◆ About this task ◆
Only the text belongs in the answer: every line of the records below, transcribed exactly.

◆ Supplied data ◆
'''
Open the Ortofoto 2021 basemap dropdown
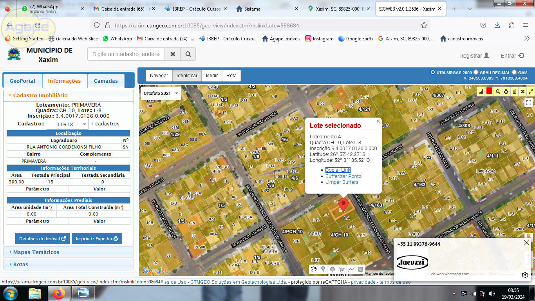The image size is (535, 301). pyautogui.click(x=161, y=93)
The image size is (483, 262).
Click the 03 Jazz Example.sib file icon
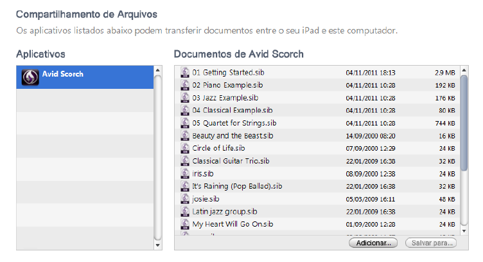pos(185,98)
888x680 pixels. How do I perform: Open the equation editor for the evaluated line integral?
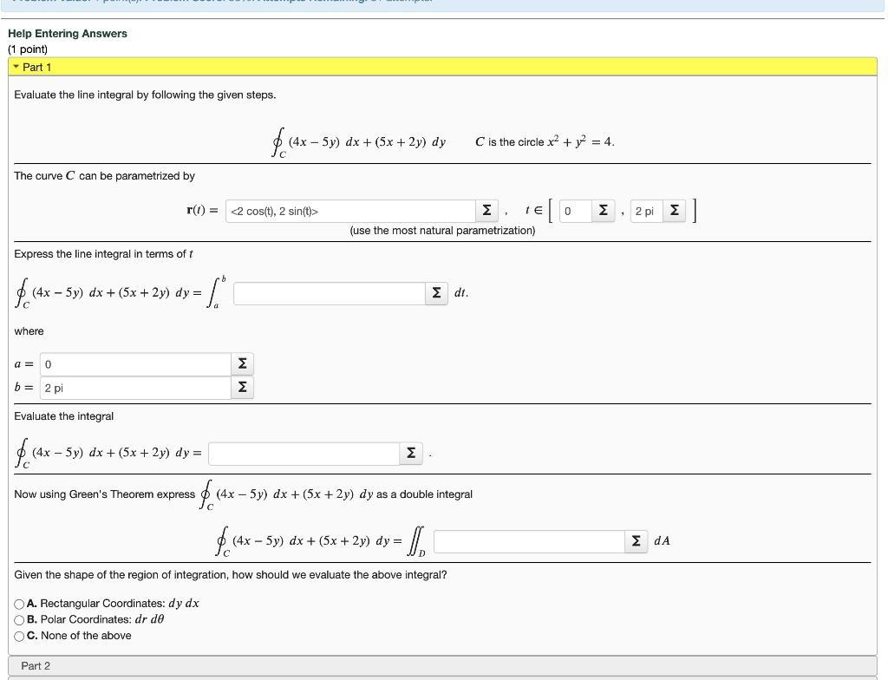[x=410, y=452]
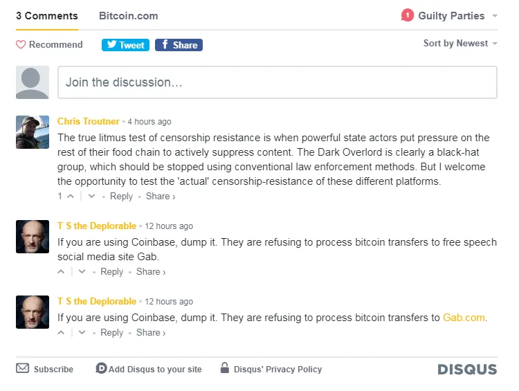Select the 3 Comments tab
The height and width of the screenshot is (391, 519).
47,16
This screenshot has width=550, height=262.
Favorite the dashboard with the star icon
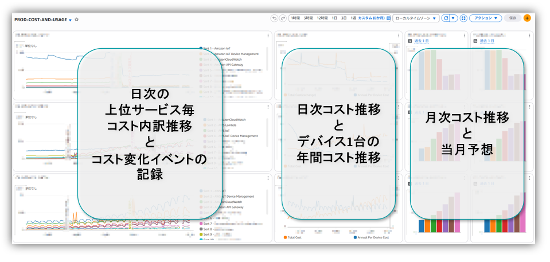pyautogui.click(x=77, y=19)
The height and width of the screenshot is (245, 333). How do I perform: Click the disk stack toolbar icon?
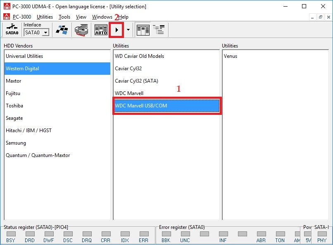[81, 30]

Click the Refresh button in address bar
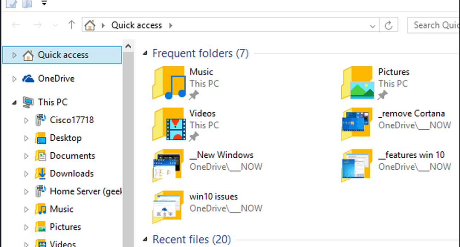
'''
◆ Response ◆
Open the Ortofoto 2021 basemap dropdown
The image size is (535, 301). pyautogui.click(x=161, y=93)
The image size is (483, 262).
Click the 03 Jazz Example.sib file icon
pos(185,98)
888x680 pixels. How do I perform: Open the equation editor for the evaluated line integral?
[x=410, y=452]
Select the 3 Comments tab
The height and width of the screenshot is (391, 519).
47,16
This screenshot has width=550, height=262.
Favorite the dashboard with the star icon
pyautogui.click(x=77, y=19)
The height and width of the screenshot is (245, 333). How do I perform: Click the disk stack toolbar icon?
[81, 30]

Click the Refresh button in address bar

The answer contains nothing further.